There are other women around Dimensions who are in your size range, and many have commented similarly....both how they don't seem to get as much attention, and how some guys have contacted them seemingly only to ask if they'd like to get a lot bigger :doh:

I guess all I can really say is take the message of size acceptance and beauty at any size and absorb it as best you can from here or from similar sites, and go about your daily life with your head up and your eyes open for admiring glances.

(For what it is worth, to me you sound like a delightful, cuddly, size just as you are. )


----------



## Tooz (Jan 12, 2010)

I can't speak for every woman here (most certainly), but I think everyone, any size, is welcome here. I know as a new member it can be difficult to navigate what really turns out to be a minefield on the forums, but I'm sure you will find a lot of nice people if you're willing to give it a go.

At any rate, welcome.

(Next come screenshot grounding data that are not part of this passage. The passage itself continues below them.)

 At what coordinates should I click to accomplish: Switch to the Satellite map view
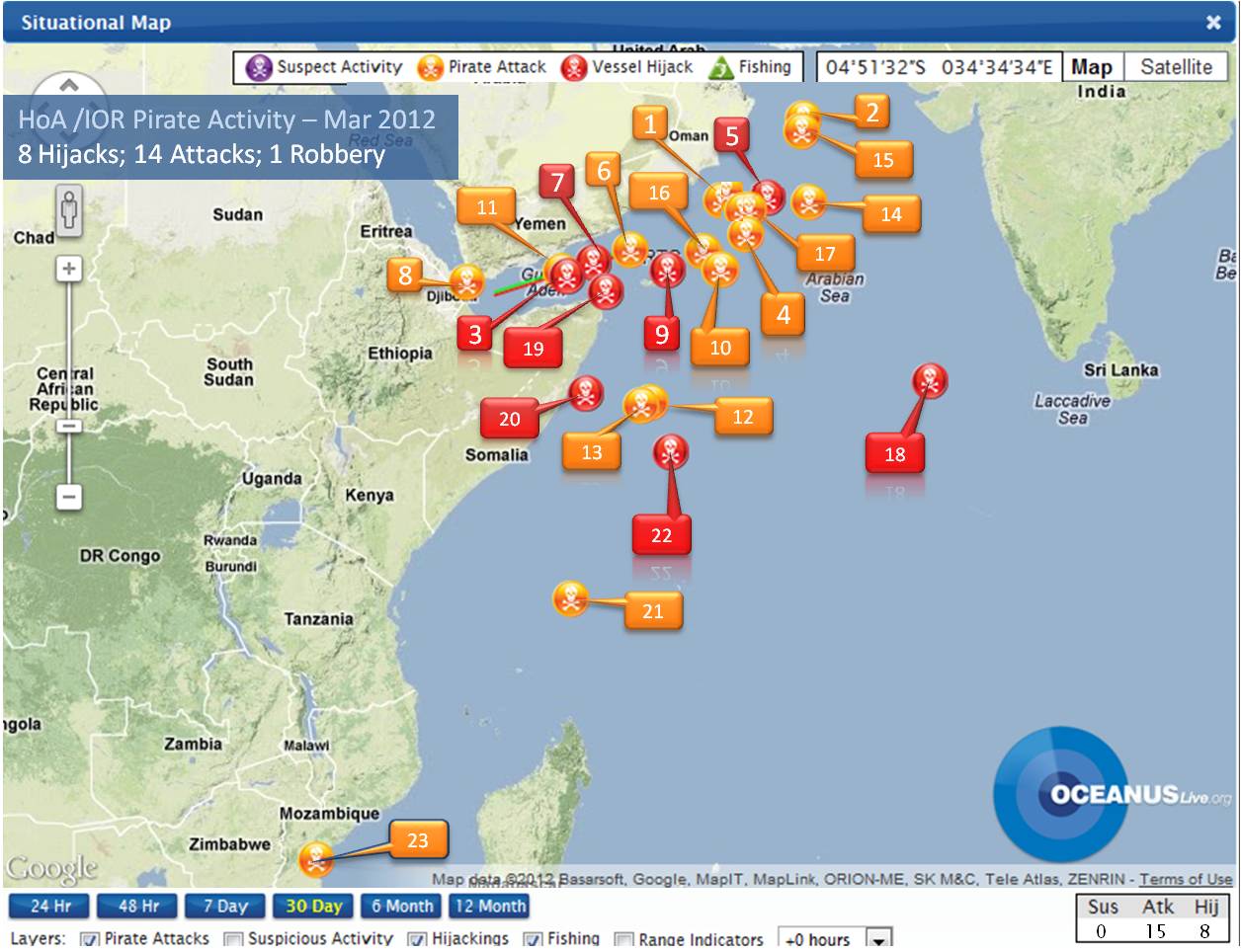pos(1176,67)
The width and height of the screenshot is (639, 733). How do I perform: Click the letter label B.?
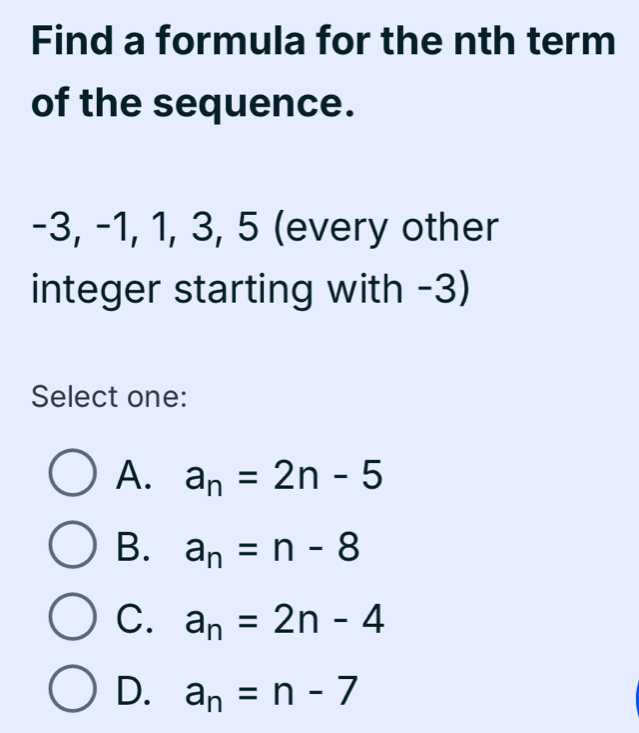click(131, 548)
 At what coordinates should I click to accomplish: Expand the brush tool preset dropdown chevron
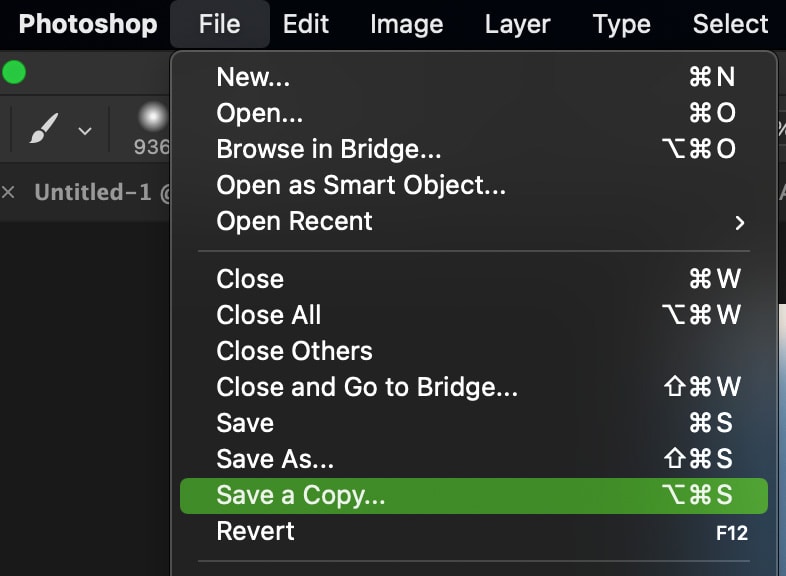click(x=85, y=131)
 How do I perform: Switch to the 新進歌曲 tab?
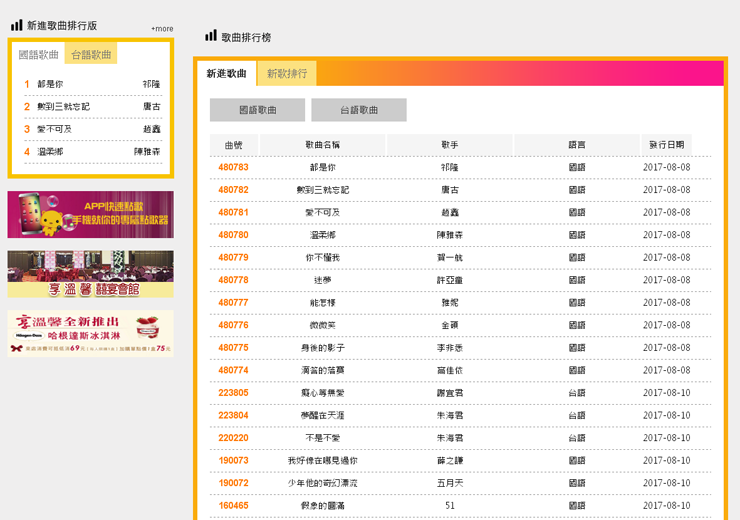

I hope you decide to stick around.


----------



## Cors (Jan 12, 2010)

Welcome Southern! 

Your question isn't stupid at all. There are a few people here who insist that this site is for fat acceptance and define fat as strictly above X size, but many of us are for size acceptance in general and have a broader understanding of what fat is. I am considered small in most parts of the world, but I have shared my own version of the fat experience and most people have been understanding. Whenever some nameless, faceless guy starts talking about on how a woman is too small and should gain more weight, he usually gets shot down pretty fast. Such comments have no place here, except perhaps on the Erotic Weight Gain board. 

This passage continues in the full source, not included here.